Where looming demographics and a lack of adequate supply are widening the rift between high-end and affordable senior housing, some providers have found solid ground in the middle-price point development market.
Providers who have begun to target the middle-income bracket have already seen rewards in the form of lower development costs and the anticipated demand from a population that doesn’t have a lofty nest egg on which to retire.
“There is a bigger opportunity in the senior living industry and a need for a middle-price point product,” says James Gray, president and founder of Bridgewood Property Group.
Bridgewood has two distinct project pipelines to serve residents of different means. While the, the Houston, Texas-based developer’s projects have historically skewed more toward the luxury side, the company has branched out in recent years to address the housing needs of a less affluent clientele.
Three years ago, the company purchased a portfolio of properties comprising 1,000 units to serve the market for middle-income seniors. Now, Bridgewood is taking that program and expanding it to different markets based on the success of its initial endeavors.
The middle-price point properties are smaller in scope compared to Bridgewood’s high-end developments. Whereas a high-end price product will cost almost $200,000 per unit to build, the company’s middle-price point product costs about $100,000 per unit, Gray says.
Location also makes a difference when it comes to spending less on development costs, such as building in a more suburban area where land prices cost less than they might in a urban metro, says Gray.
“Land cost is key,” he says. “A one-story structure is usually less expensive to build. If you can find a place where the cost of entitlements are lower, that impacts the bottom line.”
While developing a middle-price product might entail scaling down on quantity, that doesn’t necessarily mean skimping on the quality side.
For example, in the community’s dining service program a high-end Bridgewood property might have four to five entree choices, whereas the middle-price product might have two to three options.
“Still, the food quality is high,” Gray assures.
Bridgewood’s properties are predominantly in Texas, with the exception of some located throughout the Midwest and Southeast.
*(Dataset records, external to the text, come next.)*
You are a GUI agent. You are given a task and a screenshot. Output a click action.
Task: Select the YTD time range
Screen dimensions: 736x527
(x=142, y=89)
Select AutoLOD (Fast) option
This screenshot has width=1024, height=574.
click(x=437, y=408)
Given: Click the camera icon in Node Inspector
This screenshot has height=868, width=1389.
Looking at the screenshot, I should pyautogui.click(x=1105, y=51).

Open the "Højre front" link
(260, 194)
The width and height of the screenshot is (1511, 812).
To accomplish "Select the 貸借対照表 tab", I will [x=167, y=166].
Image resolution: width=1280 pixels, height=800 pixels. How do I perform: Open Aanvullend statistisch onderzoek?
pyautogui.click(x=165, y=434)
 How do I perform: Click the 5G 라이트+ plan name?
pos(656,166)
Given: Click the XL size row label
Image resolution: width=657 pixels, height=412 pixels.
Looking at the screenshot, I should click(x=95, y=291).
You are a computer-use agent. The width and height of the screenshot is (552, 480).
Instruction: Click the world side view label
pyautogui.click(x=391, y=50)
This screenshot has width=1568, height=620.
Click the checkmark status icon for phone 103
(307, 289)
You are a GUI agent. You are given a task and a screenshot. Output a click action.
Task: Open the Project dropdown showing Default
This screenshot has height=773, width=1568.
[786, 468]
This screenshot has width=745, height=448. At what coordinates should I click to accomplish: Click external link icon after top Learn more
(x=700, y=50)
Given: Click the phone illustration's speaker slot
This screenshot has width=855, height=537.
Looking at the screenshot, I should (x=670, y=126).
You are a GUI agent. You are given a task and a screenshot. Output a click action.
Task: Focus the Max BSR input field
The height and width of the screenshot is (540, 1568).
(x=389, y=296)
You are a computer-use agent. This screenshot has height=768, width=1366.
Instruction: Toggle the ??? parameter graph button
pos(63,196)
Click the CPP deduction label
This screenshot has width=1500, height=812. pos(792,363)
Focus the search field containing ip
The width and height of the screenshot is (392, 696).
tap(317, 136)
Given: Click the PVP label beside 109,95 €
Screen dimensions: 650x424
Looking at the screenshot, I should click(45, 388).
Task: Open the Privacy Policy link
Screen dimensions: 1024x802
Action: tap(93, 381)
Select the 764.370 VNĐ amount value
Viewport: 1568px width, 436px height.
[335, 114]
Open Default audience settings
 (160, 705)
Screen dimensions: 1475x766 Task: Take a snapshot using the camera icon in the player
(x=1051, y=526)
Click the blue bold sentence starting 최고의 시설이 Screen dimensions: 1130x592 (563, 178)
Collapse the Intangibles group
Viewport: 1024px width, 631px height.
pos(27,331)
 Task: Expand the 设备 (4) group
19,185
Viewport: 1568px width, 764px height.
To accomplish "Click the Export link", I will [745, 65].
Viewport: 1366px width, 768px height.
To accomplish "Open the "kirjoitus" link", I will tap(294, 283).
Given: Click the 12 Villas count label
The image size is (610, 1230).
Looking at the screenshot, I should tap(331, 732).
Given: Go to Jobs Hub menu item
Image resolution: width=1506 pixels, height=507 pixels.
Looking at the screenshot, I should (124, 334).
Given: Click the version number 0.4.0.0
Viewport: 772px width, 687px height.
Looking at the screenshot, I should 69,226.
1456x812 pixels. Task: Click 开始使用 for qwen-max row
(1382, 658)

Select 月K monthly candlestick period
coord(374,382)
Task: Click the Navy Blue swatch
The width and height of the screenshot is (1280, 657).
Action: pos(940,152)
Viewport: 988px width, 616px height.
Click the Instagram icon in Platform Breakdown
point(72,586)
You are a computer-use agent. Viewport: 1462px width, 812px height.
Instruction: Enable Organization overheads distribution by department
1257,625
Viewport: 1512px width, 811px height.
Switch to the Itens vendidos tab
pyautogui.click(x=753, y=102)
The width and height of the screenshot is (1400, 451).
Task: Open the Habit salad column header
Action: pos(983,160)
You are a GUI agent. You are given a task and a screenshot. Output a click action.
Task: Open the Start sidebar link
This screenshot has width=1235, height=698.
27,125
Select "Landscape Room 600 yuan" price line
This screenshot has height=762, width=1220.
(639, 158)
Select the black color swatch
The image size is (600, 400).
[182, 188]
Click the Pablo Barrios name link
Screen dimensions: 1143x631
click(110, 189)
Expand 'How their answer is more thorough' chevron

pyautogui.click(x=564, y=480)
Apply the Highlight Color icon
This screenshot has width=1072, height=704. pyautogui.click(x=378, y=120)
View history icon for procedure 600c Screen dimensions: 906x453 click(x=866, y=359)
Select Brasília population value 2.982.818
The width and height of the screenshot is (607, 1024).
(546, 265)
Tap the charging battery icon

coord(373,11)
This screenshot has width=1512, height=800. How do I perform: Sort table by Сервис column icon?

The unit mix of the company’s middle-price point developments is comprised of 80% independent living and 20% assisted living. Additionally, each building contains roughly four wings of independent living and one wing designated for assisted living.
“Construction-wise, square-footage might be down 15% than our high-end properties, but they’re still comfortable,” Gray says.
Since state funded affordable housing programs are susceptible to budget cuts, finding quality housing stands to be a critical concern for middle-income seniors and baby boomers who don’t qualify for federally subsidized housing options.
Nearly two-thirds of seniors (64%) believe it will be challenging to find quality housing that meets their physical needs as they age, according to a report from Hart Research Associates published in June. Additionally, surveyors noted 61% of adults age 65 and over stressed that a major challenge lies in finding housing that is affordable.
As states experience funding cuts to programs that fund affordable senior housing developments, therein lies the opportunity for providers to develop communities that fill the void between state mandated “affordable” and high-end housing.
Some developers are even helping to fill that gap by providing market rate developments located within close proximity to more affordable housing options.
Presbyterian Senior Living (PSL) recently celebrated the opening of Heritage Run, its newest market-rate building in Baltimore, Maryland.
Located within a master-planned development that was formerly the grounds of Baltimore’s old Memorial Stadium, Heritage Run at Stadium Place is a 36-unit independent living rental community that adheres to PSL’s objective of offering housing and services to seniors across a wide economic spectrum, says CEO Stephen Proctor.
The seventh building on the site, which includes four high-rise buildings with capacity for more than 350 low- and moderate-income residents along with a green house nursing center and YMCA facility, Heritage Run compliments the other developments on campus by providing the only rental complex on site.
Though there is no waiting list for Heritage Run, demand has been driving the building’s occupancy to about 50% full already, and that’s moving at a pretty good clip, says Proctor.
While Heritage Place might not be as expensive as some of PSL’s entry-fee continuing care retirement communities, the pricing is still scaled slightly higher than the middle income population. On average, units for Heritage Run will cost about $1,000 to $2,000 a month per resident.
“It’s affordable in the classic sense of being good value for the services and housing residents receive, but not affordable from the standpoint in the description of a lower income project,” Proctor says.
Heritage Run residents age 62 and older have the option to choose from five different floor plans, featuring one- and two-bedroom layouts. Within each apartment is a washer, dryer, various household appliances, trash removal and in-unit emergency call system.
On-site amenities include a fitness center, community room, private meeting room, catering kitchen, as well as access to a variety of community activities and events.
While reluctant to make a blanket statement on whether a shortage of federally subsidized affordable housing presents any significant opportunity to develop properties that target more middle-income consumers, Proctor says they are two different markets and providers should study both to see what the relative demand is for each.
“Our strategy over the last few years has been to be able to have independent living for seniors that covers the entire economic waterfront, from those with very little to those who are well-endowed financially,” says Proctor.